■ ENTRIES SHOWN:
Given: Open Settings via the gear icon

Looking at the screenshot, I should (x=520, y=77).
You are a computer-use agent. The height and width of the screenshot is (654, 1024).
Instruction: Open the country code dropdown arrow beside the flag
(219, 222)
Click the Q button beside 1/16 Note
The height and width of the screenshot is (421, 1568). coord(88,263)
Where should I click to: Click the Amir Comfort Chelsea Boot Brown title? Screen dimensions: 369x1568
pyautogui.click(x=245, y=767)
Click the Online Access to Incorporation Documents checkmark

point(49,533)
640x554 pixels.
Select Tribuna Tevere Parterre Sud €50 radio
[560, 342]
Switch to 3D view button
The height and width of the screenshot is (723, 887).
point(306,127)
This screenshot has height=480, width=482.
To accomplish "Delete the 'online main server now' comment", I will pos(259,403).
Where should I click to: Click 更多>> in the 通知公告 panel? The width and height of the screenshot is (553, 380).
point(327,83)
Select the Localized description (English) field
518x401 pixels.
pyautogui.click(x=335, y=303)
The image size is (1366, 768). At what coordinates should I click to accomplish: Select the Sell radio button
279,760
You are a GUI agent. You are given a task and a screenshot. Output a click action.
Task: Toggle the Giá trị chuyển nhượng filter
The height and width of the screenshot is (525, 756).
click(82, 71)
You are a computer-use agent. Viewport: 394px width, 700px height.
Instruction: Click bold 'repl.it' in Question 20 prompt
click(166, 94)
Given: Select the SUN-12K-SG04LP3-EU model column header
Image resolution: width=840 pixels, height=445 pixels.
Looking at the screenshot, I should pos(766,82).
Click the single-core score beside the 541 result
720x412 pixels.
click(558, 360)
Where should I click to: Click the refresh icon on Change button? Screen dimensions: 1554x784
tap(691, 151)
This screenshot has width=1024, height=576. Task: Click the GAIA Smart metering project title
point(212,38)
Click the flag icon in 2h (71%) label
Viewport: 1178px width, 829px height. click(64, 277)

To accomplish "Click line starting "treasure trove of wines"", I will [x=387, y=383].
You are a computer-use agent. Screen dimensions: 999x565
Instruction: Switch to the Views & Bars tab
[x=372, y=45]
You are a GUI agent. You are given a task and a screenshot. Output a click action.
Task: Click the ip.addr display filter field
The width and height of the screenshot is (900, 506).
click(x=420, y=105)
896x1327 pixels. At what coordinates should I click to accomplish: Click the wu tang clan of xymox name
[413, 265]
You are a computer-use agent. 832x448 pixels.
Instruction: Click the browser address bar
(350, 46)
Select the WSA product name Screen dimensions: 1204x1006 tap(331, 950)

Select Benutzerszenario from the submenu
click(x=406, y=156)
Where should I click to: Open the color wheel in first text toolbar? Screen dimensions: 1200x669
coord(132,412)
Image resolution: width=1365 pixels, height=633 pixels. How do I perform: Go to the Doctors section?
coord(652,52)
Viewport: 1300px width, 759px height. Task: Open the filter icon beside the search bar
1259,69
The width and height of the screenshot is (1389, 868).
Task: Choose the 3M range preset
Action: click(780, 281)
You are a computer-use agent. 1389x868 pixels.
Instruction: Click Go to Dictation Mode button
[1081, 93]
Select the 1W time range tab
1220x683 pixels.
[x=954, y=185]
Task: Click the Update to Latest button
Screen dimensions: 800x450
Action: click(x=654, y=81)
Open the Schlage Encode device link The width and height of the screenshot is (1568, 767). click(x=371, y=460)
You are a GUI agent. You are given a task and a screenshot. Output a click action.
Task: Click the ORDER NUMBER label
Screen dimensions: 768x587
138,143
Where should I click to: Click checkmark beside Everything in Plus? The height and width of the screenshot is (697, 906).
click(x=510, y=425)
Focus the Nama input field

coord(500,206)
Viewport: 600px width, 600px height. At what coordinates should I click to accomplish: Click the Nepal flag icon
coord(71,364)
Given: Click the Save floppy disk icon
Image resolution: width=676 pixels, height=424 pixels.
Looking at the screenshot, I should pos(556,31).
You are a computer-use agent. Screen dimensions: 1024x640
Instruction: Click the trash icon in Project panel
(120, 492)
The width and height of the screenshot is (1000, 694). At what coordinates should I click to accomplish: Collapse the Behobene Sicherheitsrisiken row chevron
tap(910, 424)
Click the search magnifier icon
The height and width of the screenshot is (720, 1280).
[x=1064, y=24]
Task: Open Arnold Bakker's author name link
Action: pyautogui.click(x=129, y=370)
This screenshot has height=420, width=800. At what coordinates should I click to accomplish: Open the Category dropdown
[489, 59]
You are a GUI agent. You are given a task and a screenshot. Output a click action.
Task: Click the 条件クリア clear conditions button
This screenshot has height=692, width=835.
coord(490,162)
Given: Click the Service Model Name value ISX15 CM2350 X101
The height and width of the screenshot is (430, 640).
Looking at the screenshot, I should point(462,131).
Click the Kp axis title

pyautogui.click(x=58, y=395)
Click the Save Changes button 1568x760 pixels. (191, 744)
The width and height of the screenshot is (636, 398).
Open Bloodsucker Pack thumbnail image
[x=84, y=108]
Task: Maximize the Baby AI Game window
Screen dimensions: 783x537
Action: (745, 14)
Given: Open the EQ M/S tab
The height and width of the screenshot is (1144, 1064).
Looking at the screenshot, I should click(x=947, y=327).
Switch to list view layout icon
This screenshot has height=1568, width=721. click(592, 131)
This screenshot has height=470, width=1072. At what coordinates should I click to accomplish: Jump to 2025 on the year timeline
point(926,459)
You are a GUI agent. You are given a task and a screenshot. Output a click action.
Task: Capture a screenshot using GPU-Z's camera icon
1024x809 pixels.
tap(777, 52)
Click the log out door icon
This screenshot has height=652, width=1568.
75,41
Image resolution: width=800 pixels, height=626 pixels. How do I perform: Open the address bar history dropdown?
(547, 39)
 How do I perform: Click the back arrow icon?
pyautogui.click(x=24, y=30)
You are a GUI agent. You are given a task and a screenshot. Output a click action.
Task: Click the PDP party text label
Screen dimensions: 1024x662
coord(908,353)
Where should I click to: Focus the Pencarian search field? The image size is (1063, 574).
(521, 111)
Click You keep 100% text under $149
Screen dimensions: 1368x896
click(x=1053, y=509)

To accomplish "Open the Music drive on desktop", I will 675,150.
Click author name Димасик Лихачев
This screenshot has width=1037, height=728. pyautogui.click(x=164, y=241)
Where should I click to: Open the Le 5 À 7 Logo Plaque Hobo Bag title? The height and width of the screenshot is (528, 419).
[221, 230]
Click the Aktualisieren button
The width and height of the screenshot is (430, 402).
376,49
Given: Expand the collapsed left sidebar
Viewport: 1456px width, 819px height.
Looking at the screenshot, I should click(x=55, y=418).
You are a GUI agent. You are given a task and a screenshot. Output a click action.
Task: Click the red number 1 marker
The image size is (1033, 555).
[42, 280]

■ WHAT NEEDS TO BE DONE: Locate all lines in the listing above with the word "computer". Copy them.

■ WRITTEN REPLY:
You are a computer-use agent. The height and width of the screenshot is (654, 1024).
You are a computer-use agent. Viewport: 394px width, 700px height.
You are a computer-use agent. Screen dimensions: 999x565
You are a computer-use agent. 832x448 pixels.
You are a computer-use agent. 1389x868 pixels.
You are a computer-use agent. Screen dimensions: 1024x640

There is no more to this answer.